Many homeowners are suffering through the current economy. When you’re trying to save
money, you’re more likely to opt for a repair to your HVAC system than an actual replacement. A
new HVAC system is a large expense that can make you cringe at the thought.
Good news is on the horizon, though, and you can save money through federal tax credits,
which we know you’ll love.
The quick version of the opportunity is Washington wants homeowners to shift away from other
fuels, such as gas or oil, to electricity and to replace low-efficiency electric systems with the
highest-efficiency systems available. A long-term replacement will be a better option than a
short-term repair, and the savings will be significant for you.
The Feds have changed the well-known SEER efficiency calculation to SEER2 to better reflect
the new equipment and manufacturers are currently building and stocking the new product.
The 25(C) Federal tax credit handled by the EPA’s Energy Star initiative has been expanded to
offer up to $3,200 in tax credits to offset the cost of the higher-efficiency equipment. As an
example, a dual fuel system with a 16 SEER2 heat pump combined with a 97 percent efficient
furnace qualifies for up to $2,600 off a homeowner’s tax liability.
This tax credit is available year after year for energy-efficiency-minded homeowners like you
who continue to make energy-efficiency improvements.
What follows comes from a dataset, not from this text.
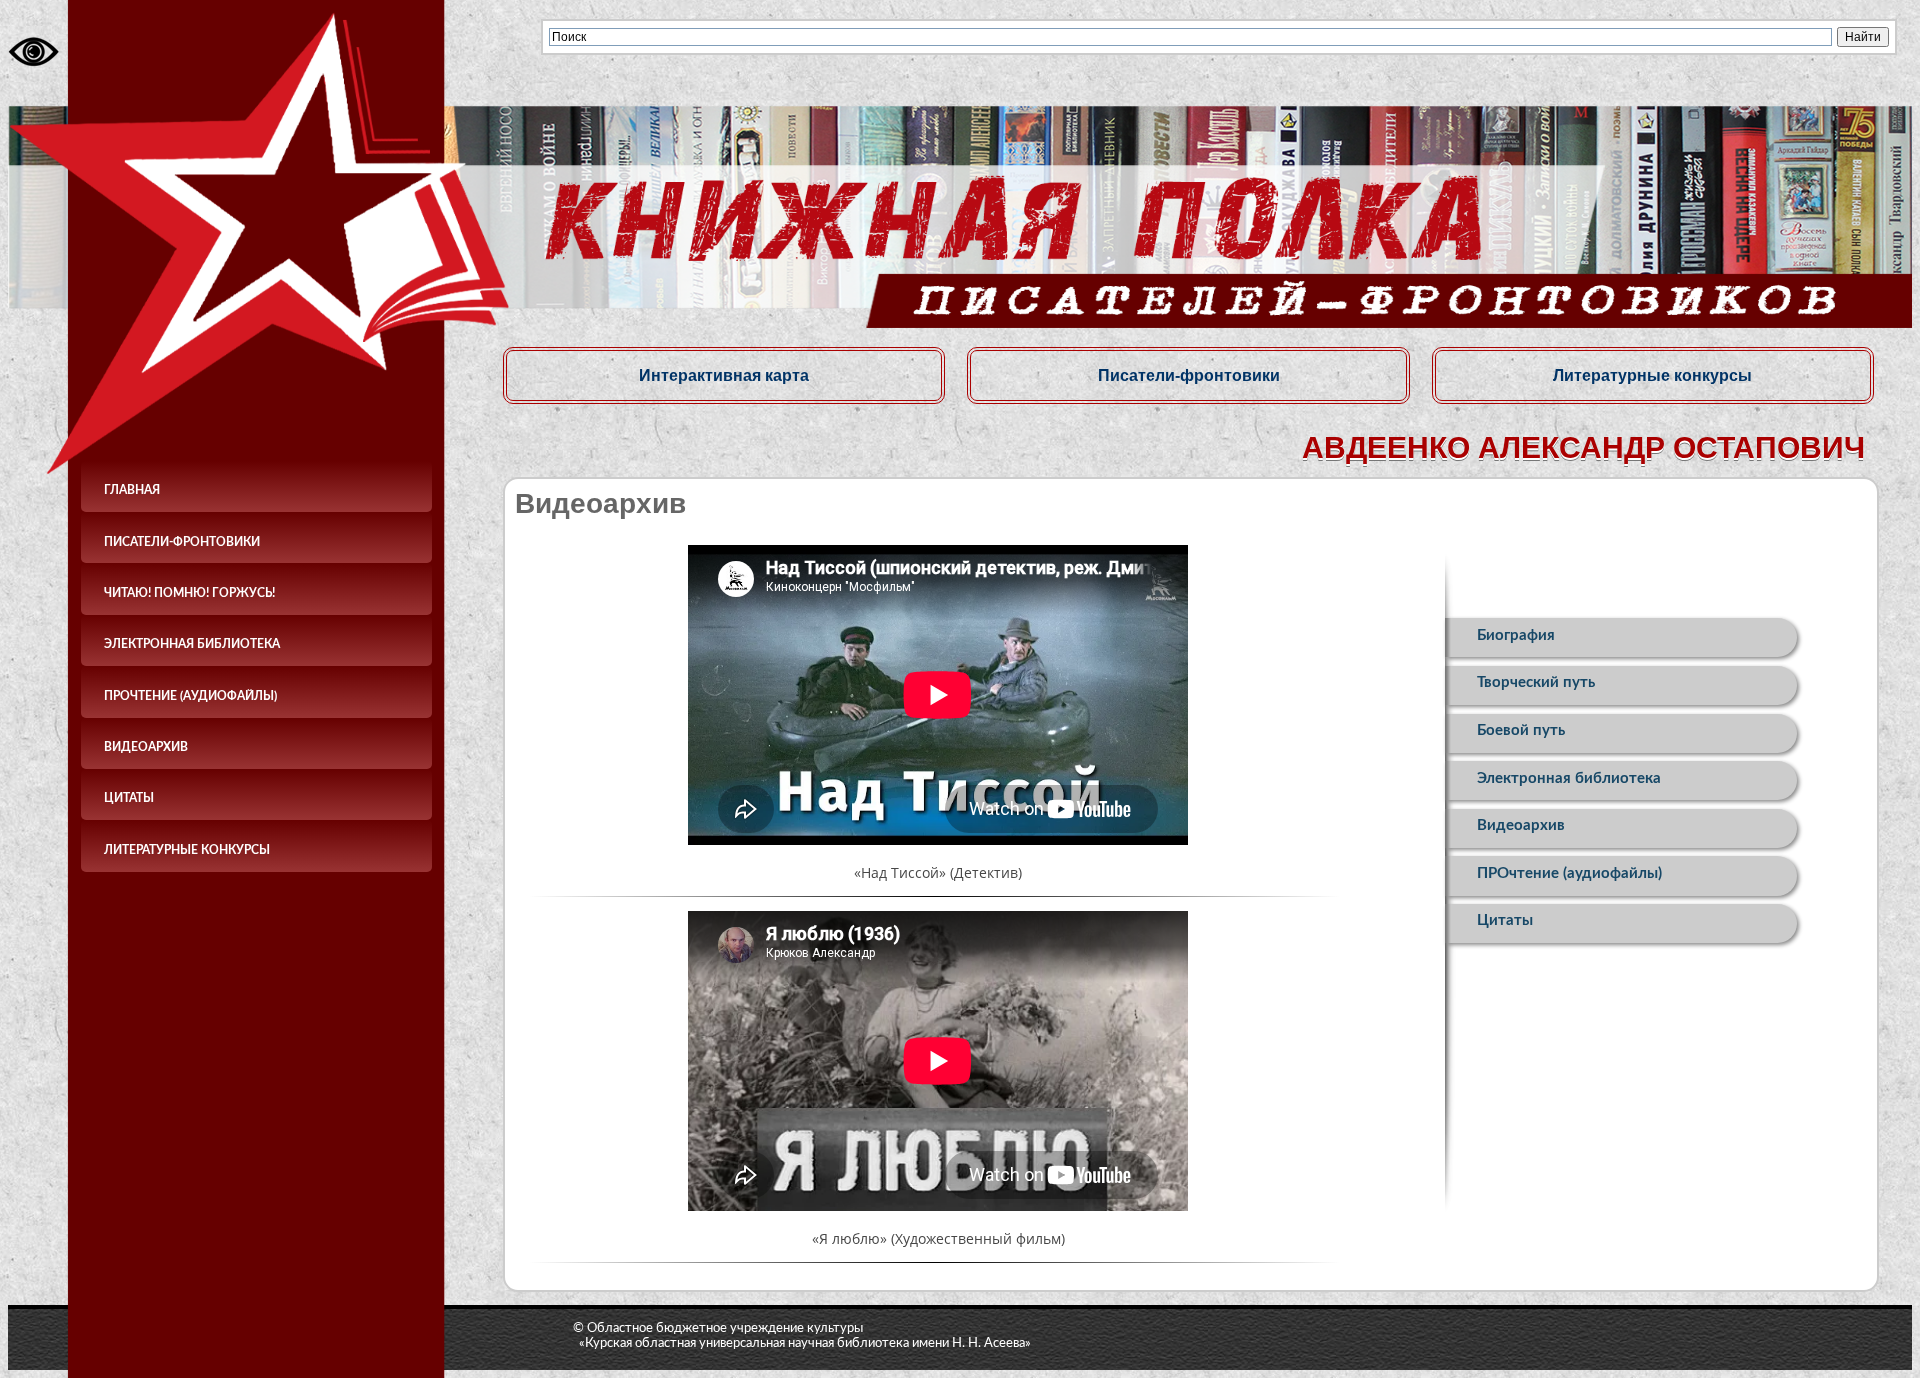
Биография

Additionally, your utility company may
match or exceed the federal standard, decreasing your cost.
You’ll get an improved HVAC system for less money, which will make you very happy, especially
when you determine that your power bill may improve with the new equipment.
The new program is a great opportunity for you to get some much-needed upgrades to your
HVAC efficiency and save money that you can spend elsewhere.